### Prompt:
Below are some entries. Reproduce them word for word.

### Entries shown:

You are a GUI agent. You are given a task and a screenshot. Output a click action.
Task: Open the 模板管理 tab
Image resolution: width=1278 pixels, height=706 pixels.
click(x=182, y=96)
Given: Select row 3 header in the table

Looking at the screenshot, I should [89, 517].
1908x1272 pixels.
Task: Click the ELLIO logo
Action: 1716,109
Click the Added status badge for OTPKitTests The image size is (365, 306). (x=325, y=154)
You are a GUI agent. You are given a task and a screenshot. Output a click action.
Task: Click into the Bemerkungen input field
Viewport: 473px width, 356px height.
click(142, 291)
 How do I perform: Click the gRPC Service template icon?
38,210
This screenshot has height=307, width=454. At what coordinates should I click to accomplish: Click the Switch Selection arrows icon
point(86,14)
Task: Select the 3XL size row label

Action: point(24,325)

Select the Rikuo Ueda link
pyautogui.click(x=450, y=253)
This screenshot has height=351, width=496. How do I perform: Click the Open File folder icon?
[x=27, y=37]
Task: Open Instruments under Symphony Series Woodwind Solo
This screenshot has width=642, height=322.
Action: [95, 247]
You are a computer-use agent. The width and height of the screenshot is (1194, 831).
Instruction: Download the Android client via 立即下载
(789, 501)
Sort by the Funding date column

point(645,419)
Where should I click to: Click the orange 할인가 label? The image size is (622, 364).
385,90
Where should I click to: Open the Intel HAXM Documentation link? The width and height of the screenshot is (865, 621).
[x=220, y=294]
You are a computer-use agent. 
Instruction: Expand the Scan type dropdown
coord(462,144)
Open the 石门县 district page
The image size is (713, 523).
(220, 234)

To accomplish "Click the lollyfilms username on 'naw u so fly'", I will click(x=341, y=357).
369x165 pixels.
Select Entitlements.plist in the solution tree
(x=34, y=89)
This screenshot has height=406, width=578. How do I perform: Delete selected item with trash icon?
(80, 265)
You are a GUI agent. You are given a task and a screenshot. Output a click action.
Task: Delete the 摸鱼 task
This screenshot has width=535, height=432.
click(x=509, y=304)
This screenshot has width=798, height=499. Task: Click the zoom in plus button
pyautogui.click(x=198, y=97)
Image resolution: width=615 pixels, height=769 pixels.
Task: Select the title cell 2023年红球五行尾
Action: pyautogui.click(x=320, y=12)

### Solution to the problem:
You are a GUI agent. You are given a task and a screenshot. Output a click action.
Task: Open the 模板管理 tab
Image resolution: width=1278 pixels, height=706 pixels.
click(x=182, y=96)
Given: Select row 3 header in the table

Looking at the screenshot, I should [89, 517].
1908x1272 pixels.
Task: Click the ELLIO logo
Action: 1716,109
Click the Added status badge for OTPKitTests The image size is (365, 306). (x=325, y=154)
You are a GUI agent. You are given a task and a screenshot. Output a click action.
Task: Click into the Bemerkungen input field
Viewport: 473px width, 356px height.
click(142, 291)
 How do I perform: Click the gRPC Service template icon?
38,210
This screenshot has height=307, width=454. At what coordinates should I click to accomplish: Click the Switch Selection arrows icon
point(86,14)
Task: Select the 3XL size row label

Action: point(24,325)

Select the Rikuo Ueda link
pyautogui.click(x=450, y=253)
This screenshot has height=351, width=496. How do I perform: Click the Open File folder icon?
[x=27, y=37]
Task: Open Instruments under Symphony Series Woodwind Solo
This screenshot has width=642, height=322.
Action: [95, 247]
You are a computer-use agent. The width and height of the screenshot is (1194, 831).
Instruction: Download the Android client via 立即下载
(789, 501)
Sort by the Funding date column

point(645,419)
Where should I click to: Click the orange 할인가 label? The image size is (622, 364).
385,90
Where should I click to: Open the Intel HAXM Documentation link? The width and height of the screenshot is (865, 621).
[x=220, y=294]
You are a computer-use agent. 
Instruction: Expand the Scan type dropdown
coord(462,144)
Open the 石门县 district page
The image size is (713, 523).
(220, 234)

To accomplish "Click the lollyfilms username on 'naw u so fly'", I will click(x=341, y=357).
369x165 pixels.
Select Entitlements.plist in the solution tree
(x=34, y=89)
This screenshot has height=406, width=578. How do I perform: Delete selected item with trash icon?
(80, 265)
You are a GUI agent. You are given a task and a screenshot. Output a click action.
Task: Delete the 摸鱼 task
This screenshot has width=535, height=432.
click(x=509, y=304)
This screenshot has width=798, height=499. Task: Click the zoom in plus button
pyautogui.click(x=198, y=97)
Image resolution: width=615 pixels, height=769 pixels.
Task: Select the title cell 2023年红球五行尾
Action: pyautogui.click(x=320, y=12)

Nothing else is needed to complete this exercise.